--- SOURCE RECORDS ---
# # # # # # #
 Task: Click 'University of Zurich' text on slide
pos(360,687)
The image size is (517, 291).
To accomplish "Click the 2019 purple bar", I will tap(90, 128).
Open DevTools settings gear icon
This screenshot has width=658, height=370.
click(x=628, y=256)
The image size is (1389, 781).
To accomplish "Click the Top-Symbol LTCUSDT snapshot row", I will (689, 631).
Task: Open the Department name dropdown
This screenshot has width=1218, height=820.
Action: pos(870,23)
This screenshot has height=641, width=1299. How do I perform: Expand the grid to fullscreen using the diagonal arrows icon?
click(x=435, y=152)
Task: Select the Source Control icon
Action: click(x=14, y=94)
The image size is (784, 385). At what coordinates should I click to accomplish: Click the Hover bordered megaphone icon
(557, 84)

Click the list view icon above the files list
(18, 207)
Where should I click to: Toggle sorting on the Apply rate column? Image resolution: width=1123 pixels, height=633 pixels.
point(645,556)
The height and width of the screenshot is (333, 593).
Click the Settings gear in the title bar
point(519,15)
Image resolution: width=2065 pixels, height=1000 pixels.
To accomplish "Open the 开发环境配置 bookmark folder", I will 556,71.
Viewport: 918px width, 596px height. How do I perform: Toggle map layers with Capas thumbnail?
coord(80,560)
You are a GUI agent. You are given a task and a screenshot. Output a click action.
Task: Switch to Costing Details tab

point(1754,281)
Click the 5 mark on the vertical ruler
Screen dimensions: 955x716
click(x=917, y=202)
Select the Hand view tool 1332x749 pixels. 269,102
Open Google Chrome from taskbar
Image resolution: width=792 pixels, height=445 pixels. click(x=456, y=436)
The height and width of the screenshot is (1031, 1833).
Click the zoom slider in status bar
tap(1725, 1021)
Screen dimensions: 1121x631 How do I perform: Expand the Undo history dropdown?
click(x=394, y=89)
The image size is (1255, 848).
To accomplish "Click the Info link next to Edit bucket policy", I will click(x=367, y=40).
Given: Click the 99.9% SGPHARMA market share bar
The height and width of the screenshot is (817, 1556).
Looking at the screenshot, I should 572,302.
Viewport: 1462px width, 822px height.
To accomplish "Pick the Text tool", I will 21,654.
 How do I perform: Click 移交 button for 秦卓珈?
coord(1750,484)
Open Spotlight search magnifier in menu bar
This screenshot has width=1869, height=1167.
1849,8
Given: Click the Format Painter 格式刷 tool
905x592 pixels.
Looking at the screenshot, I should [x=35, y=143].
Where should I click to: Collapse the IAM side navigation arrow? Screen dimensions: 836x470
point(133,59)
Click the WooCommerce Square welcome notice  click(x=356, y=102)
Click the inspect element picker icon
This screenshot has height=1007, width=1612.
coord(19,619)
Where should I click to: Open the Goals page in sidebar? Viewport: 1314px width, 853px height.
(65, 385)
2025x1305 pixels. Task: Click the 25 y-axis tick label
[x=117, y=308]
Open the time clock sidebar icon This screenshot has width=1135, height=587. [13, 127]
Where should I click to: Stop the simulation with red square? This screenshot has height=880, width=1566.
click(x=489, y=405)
# # # # # # #
Print, please, the lines above from the very first through the one that holds "Task: Open the Department name dropdown", both included, word for word and with nothing else.

 Task: Click 'University of Zurich' text on slide
pos(360,687)
The image size is (517, 291).
To accomplish "Click the 2019 purple bar", I will tap(90, 128).
Open DevTools settings gear icon
This screenshot has width=658, height=370.
click(x=628, y=256)
The image size is (1389, 781).
To accomplish "Click the Top-Symbol LTCUSDT snapshot row", I will (689, 631).
Task: Open the Department name dropdown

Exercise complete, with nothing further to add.